Foreign ownership review needs flexibility, says former ambassador to China

OTTAWA – Canada needs to maintain some flexibility in the way it reviews foreign takeovers to prevent the rules from turning into a yes-no algorithm open to abuse by companies gaming the system, says a former Canadian ambassador to China.

Howard Balloch, now chairman of investment firm Canaccord Genuity Asia, says while the current rules, which have been widely criticized for their lack of clarity, need to be improved, the government needs to keep some room to manoeuvre.

“I would be surprised if that in doing so that they remove all flexibility,” he said of the current review of the Investment Canada Act guidelines.

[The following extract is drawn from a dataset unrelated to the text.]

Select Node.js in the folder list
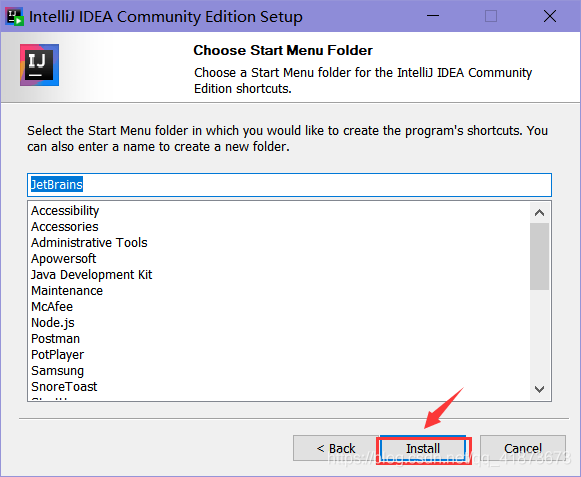This screenshot has width=581, height=477. (x=53, y=322)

Under the rules in place, deals involving WTO member countries valued at more than $330 million must be a “net benefit” to Canada, however just what constitutes a “net benefit” exactly is unclear.

And while businesses may want a crystal clear definition, Balloch said he would preserve some flexibility in the approval process to prevent companies from artificially designing deals to pass muster even if they were not in the national interest.

The review comes as Industry Canada examines a $15.1-billion takeover offer by China National Offshore Oil Company for Calgary-based Nexen Inc. (TSX:NXY) and Malaysia’s Petronas works to try to reverse a decision by the government to deny its bid for Progress Energy Resources Corp. (TSX:PRQ).

A report has suggested that Canada is looking at a possible two-track review system, one for typical companies and a second for state-owned companies.

The concern is the amount of influence a government may or may not have over the operations of state-owned companies.

“I think there is a tendency to see a state-owned company from China differently than a state-owned company from France or Norway,” Balloch said.

But Balloch, who served as ambassador to China from 1996 to 2001, noted CNOOC and Nexen have made several commitments in hopes of winning approval, including a pledge to maintain the head office in Calgary and seek a Toronto Stock Exchange listing.

CNOOC has also committed to place some $8 billion of its assets under the control of Nexen’s management in Canada as well as to carry on Nexen’s social responsibility programs in Canada and around the world.

“From what I’ve seen CNOOC and Nexen have gone out of their way to show it is in the national interest,” Balloch said.

Concerns about CNOOC’s bid for Nexen have come from several corners including Prime Minister Stephen Harper, who has said the deal “raises a range of difficult policy questions.” At a news conference in Senegal earlier this month, he said there’s a national security angle that factors into Canada’s relationship with China.

Canadian Security Intelligence Service has also raised concerns regarding foreign investment by state-owned firms in its annual report earlier this year. Though it did not name specific countries, it said certain state-owned enterprises have pursued what it called opaque agendas or received clandestine intelligence support for their pursuits in Canada.

Sarah Kutulakos, executive director of the Canada China Business Council, suggested a general lack of understanding of China by Canadians has contributed to the uneasiness in connection with the deal.

“There isn’t a great understanding about China right now, but there is an understanding if you did the same surveys that show people are worried about China also show a great understanding that the economic opportunity is with China,” she said.

Kutulakos said billions are going to be needed to develop the oilsands over the coming decades and that money is going to have to come from somewhere.

“That money isn’t going to come from a whole lot of places, so I do think we put at risk Canada’s reputation as a country that is open to foreign investment,” she said of the CNOOC review.